Wir haben als Ansprechpartner den Landeshauptmann, der uns auch in der Landesregierung vertritt. Wir treffen uns regelmäßig und da werden die Vinschger Themen besprochen.

Vinschgerwind: Zuerst, Frau Präsidentin, etwas, das funktioniert. Die Müllentsorgung im Vinschgau funktioniert. Wird dies, in Anbetracht anstehender Ausschreibungen, auch weiterhin so bleiben?
Roselinde Gunsch: Die Zukunft der Müll-entsorgung wird sich ändern. Das ist vom Staat so vorgeschrieben. Südtirol hat nur einen Aufschub bis 2026 erwirkt. Die aktuellen Vorgaben von ARERA (ital. Umweltbehörde, Anm. d. Red.) können von uns Gemeinden gar nicht eingehalten werden. Derzeit ist es so, dass die Gemeinden die Mülltarife bestimmen und die Müllrechnungen an die Bürger ausstellen können. Aber laut Arera müssten wir eine 24-Stunden-Hotline einrichten und gewähren und noch viele andere Dinge mehr. Das Land ist derzeit gemeinsam mit den Gemeinden und mit dem Amt für Abfallwirtschaft bei der Konzeptentwicklung, wie das in Zukunft ausschauen könnte. Das Grobkonzept bisher: Es soll einen einzigen Verwalter, den sogenannten EGATO (Enti di governo dell’ambito territoriale ottimale, Anm. d. Red.) im Land geben und dann könnten bis zu 5 Tochtergesellschaften gegründet werden.

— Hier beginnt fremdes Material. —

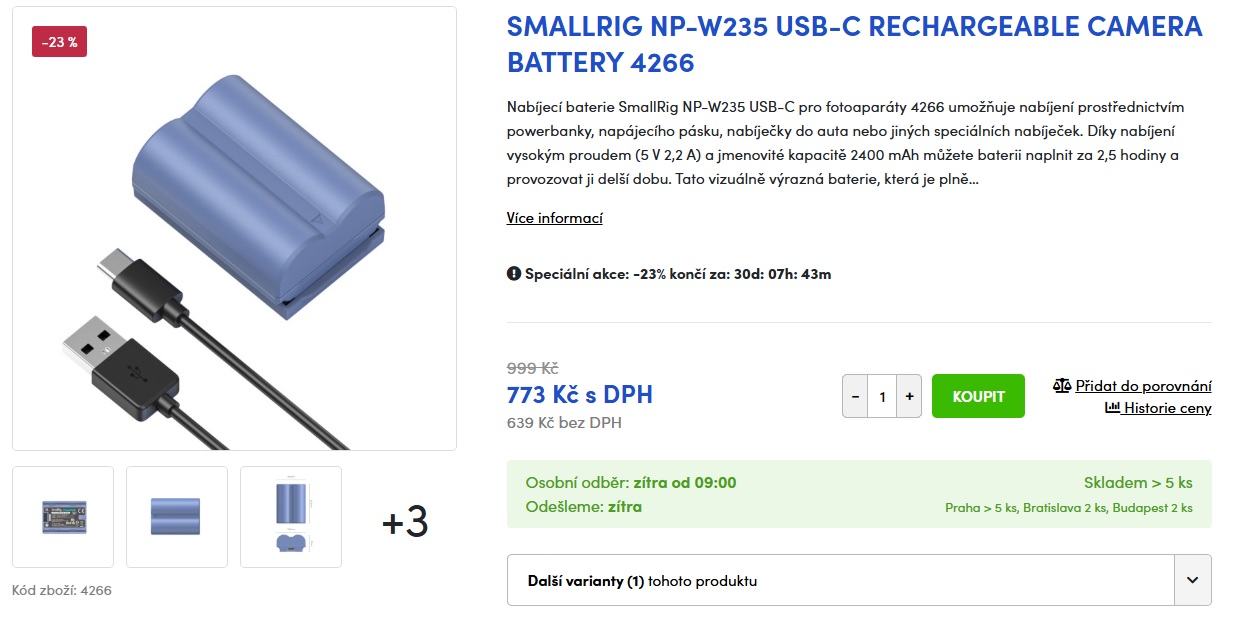Screen dimensions: 1247x629
Task: Click the green stock availability box
Action: pyautogui.click(x=859, y=494)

Der Vinschgau soll gemeinsam mit dem Burggrafenamt eine solche Inhousegesellschaft bilden. Wir möchten, dass die Ausschreibungen der Dienste in der Peripherie bleiben. Nicht vorstellen können wir uns, wenn das Land eine einzige Auschreibung machen würde. Wir haben ja die Erfahrung gemacht, wie es ist, eine auswärtige Firma mit dem Mülldienst zu beauftragen. Allerdings wird es so sein, dass die Gemeinden in Zukunft mit dem Müll nichts mehr zu tun haben werden. Denn die Tarife und die Rechnungen werden nicht mehr in den Gemeinden erstellt werden.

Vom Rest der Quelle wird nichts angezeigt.